- El sistema combina aprendizaje profundo con ecuaciones interpretables para evitar que la predicción funcione como una “caja negra”.
- NOAA coincide actualmente en que El Niño se está fortaleciendo y sitúa por encima del 90% la posibilidad de un episodio muy fuerte en 2026-2027.
Un nuevo modelo que combina técnicas de inteligencia artificial con dinámica climática ha conseguido realizar predicciones útiles de El Niño-Oscilación del Sur hasta 19 meses de antelación, según un trabajo publicado el 15 de agosto en npj Climate and Atmospheric Science.
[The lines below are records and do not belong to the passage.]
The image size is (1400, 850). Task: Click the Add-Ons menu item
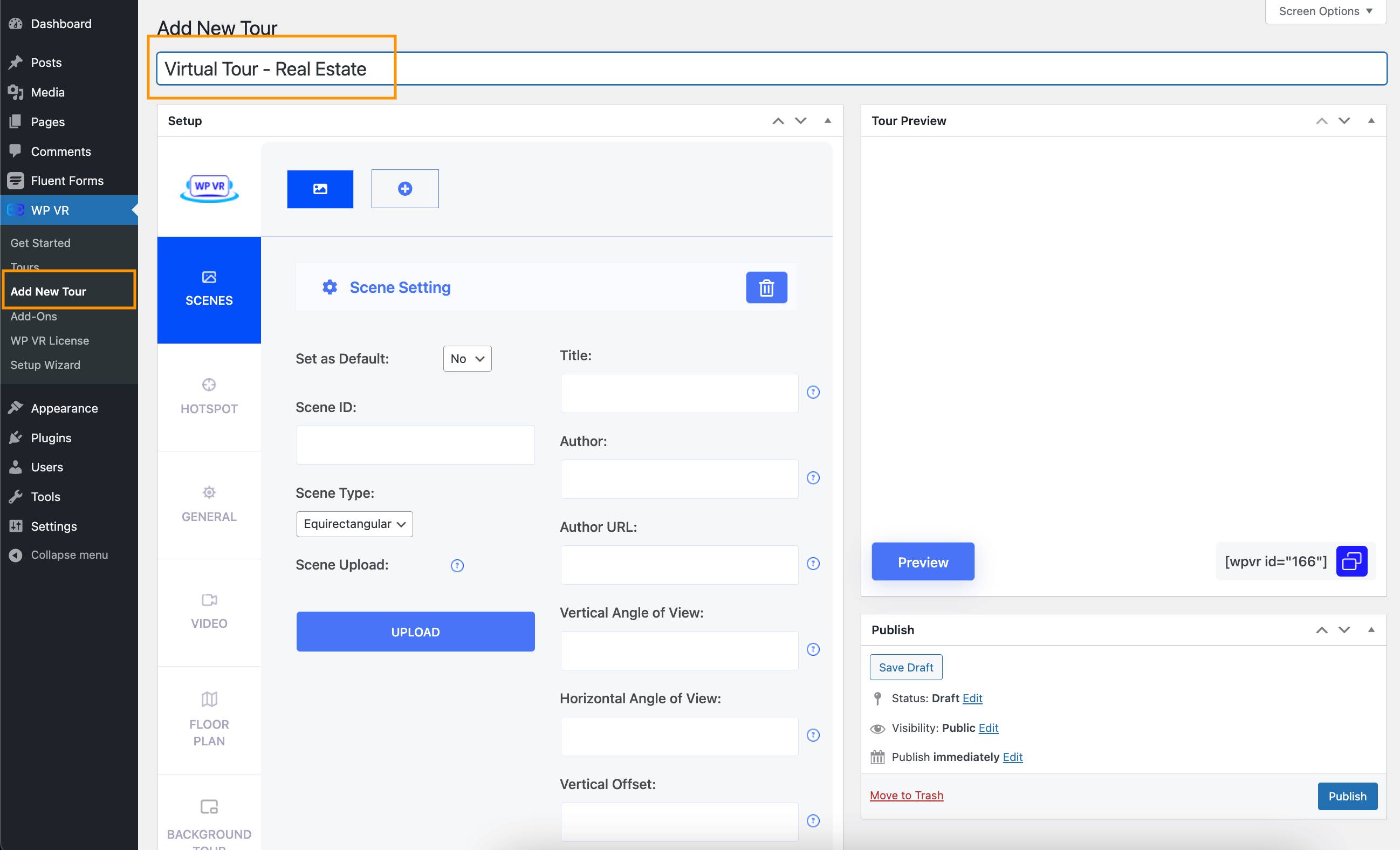tap(34, 316)
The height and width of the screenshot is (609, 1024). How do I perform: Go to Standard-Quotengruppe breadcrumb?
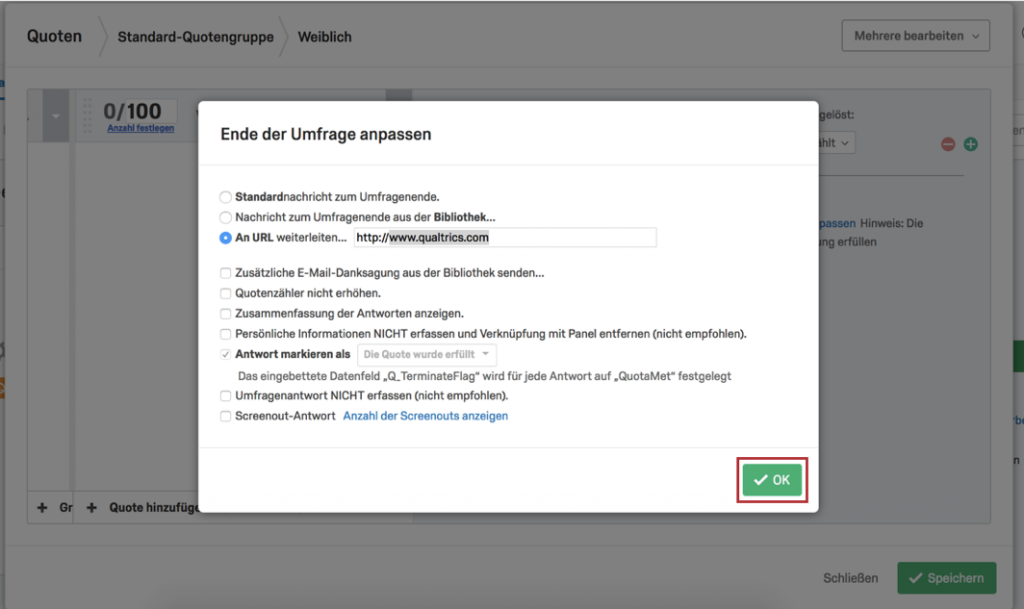[195, 37]
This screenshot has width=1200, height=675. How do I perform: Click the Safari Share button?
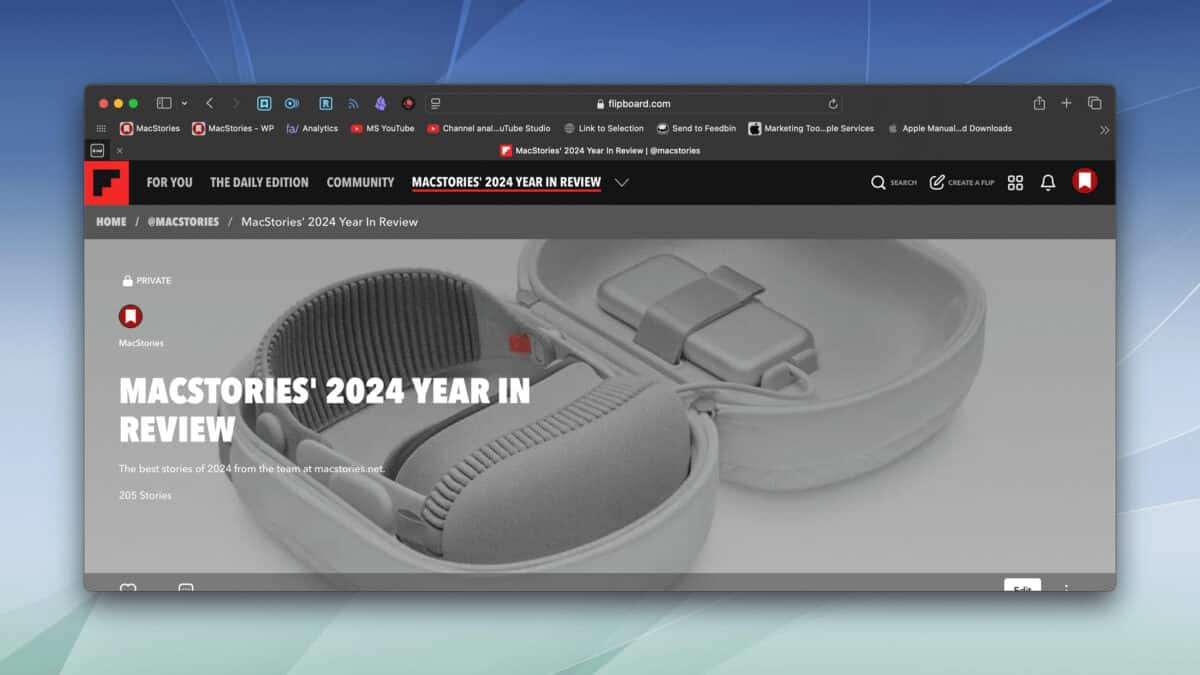pos(1039,103)
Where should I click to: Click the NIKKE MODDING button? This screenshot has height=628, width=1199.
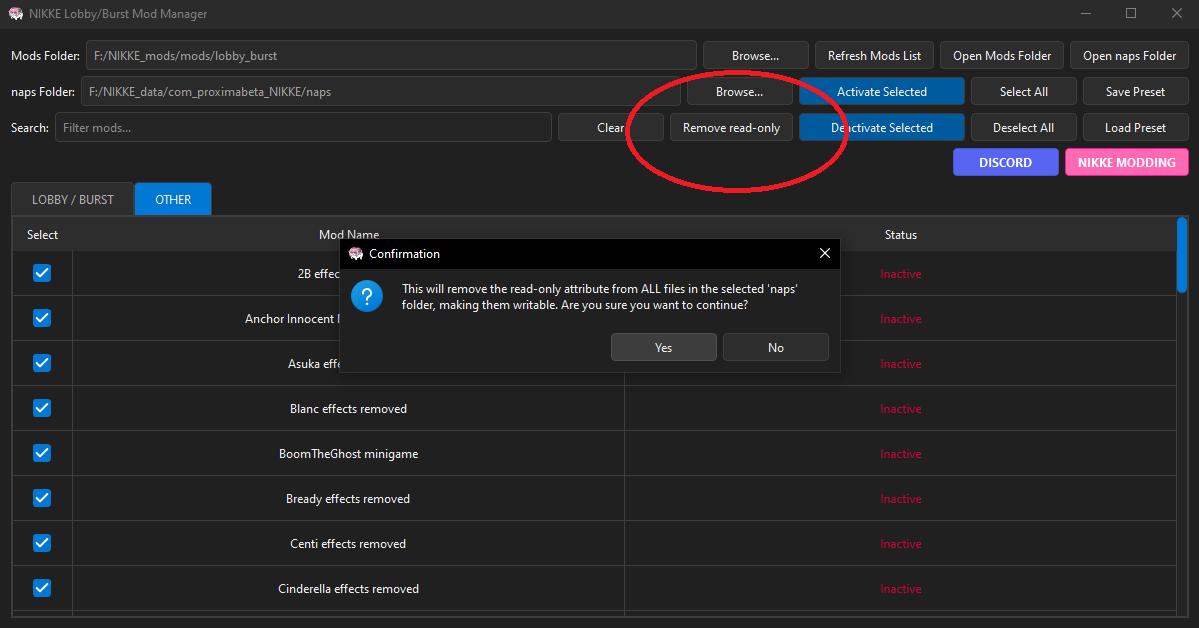coord(1126,161)
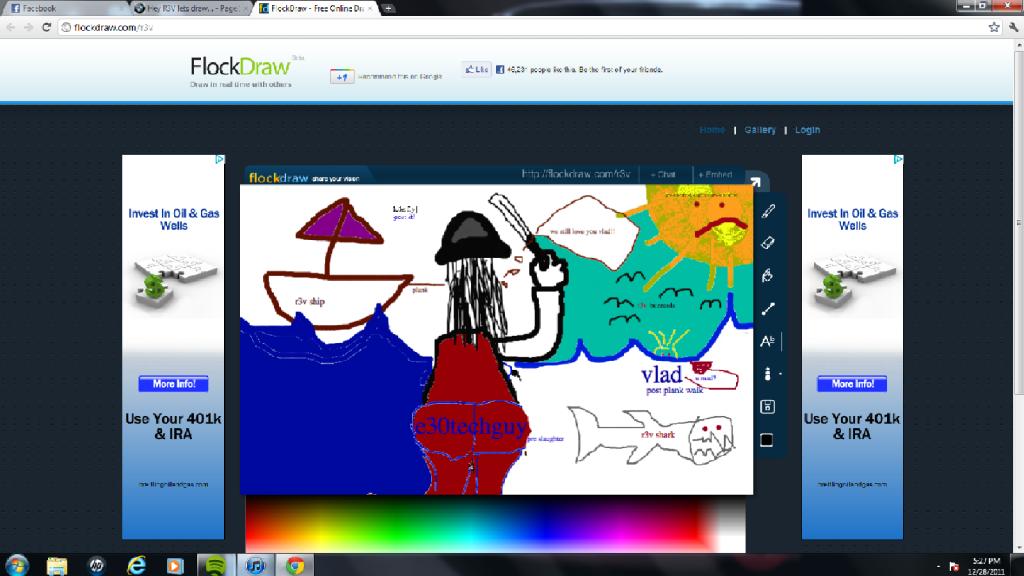1024x576 pixels.
Task: Expand the Chat panel
Action: [663, 175]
El Niño es una alteración periódica del océano y la atmósfera del Pacífico tropical que puede modificar lluvias, temperaturas y patrones meteorológicos en numerosas partes del mundo. Predecir su evolución con muchos meses de antelación es especialmente difícil debido a la denominada barrera de predictibilidad de primavera, un periodo en el que las previsiones suelen perder precisión.
Los autores han desarrollado un sistema que denominan de “caja de cristal”. A diferencia de muchos modelos de aprendizaje profundo en los que resulta difícil saber cómo se obtiene una determinada respuesta, este enfoque transforma el aprendizaje automático en un sistema dinámico cuyos términos pueden examinarse e interpretarse físicamente.
En pruebas retrospectivas, el modelo consiguió reconstruir el inicio, intensidad y posterior debilitamiento del gran episodio de El Niño de 2015-2016 con más de un año de anticipación, incluso cuando la previsión comenzaba durante la primavera boreal.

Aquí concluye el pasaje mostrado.